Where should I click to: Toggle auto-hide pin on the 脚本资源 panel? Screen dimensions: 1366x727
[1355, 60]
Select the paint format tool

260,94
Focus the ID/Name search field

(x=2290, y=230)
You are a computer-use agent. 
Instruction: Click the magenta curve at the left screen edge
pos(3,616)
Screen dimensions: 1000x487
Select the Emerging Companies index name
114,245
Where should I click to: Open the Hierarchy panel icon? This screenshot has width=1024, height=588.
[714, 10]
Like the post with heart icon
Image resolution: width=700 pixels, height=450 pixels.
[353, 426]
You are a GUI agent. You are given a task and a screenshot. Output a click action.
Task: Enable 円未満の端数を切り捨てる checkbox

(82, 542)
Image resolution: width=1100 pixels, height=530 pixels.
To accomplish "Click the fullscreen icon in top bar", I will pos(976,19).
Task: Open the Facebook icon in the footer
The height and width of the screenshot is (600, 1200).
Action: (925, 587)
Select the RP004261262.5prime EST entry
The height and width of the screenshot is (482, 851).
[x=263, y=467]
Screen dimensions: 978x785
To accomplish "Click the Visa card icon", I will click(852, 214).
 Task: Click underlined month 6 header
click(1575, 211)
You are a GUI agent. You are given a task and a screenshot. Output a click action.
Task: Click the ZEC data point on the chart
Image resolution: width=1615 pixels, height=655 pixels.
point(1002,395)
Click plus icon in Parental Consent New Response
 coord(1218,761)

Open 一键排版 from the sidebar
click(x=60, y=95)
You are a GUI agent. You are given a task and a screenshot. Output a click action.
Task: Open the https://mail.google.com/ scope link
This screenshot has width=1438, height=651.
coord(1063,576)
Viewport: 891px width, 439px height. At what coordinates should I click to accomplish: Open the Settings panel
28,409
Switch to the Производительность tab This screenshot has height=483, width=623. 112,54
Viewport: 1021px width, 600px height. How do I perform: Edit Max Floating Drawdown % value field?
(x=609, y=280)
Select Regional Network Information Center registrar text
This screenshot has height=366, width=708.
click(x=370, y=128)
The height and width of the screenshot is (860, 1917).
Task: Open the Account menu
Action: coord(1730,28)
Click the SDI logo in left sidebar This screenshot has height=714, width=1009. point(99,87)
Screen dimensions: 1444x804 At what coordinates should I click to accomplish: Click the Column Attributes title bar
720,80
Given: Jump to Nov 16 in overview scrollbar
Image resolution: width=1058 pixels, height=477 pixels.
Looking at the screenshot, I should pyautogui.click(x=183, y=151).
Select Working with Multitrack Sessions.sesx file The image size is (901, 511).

◆ **Requirement**
Copy the records above exactly, from the first line through the line containing "You are a computer-use agent.", and include nothing else.

◆ **Task result**
Where should I click to: Toggle auto-hide pin on the 脚本资源 panel? Screen dimensions: 1366x727
[1355, 60]
Select the paint format tool

260,94
Focus the ID/Name search field

(x=2290, y=230)
You are a computer-use agent. 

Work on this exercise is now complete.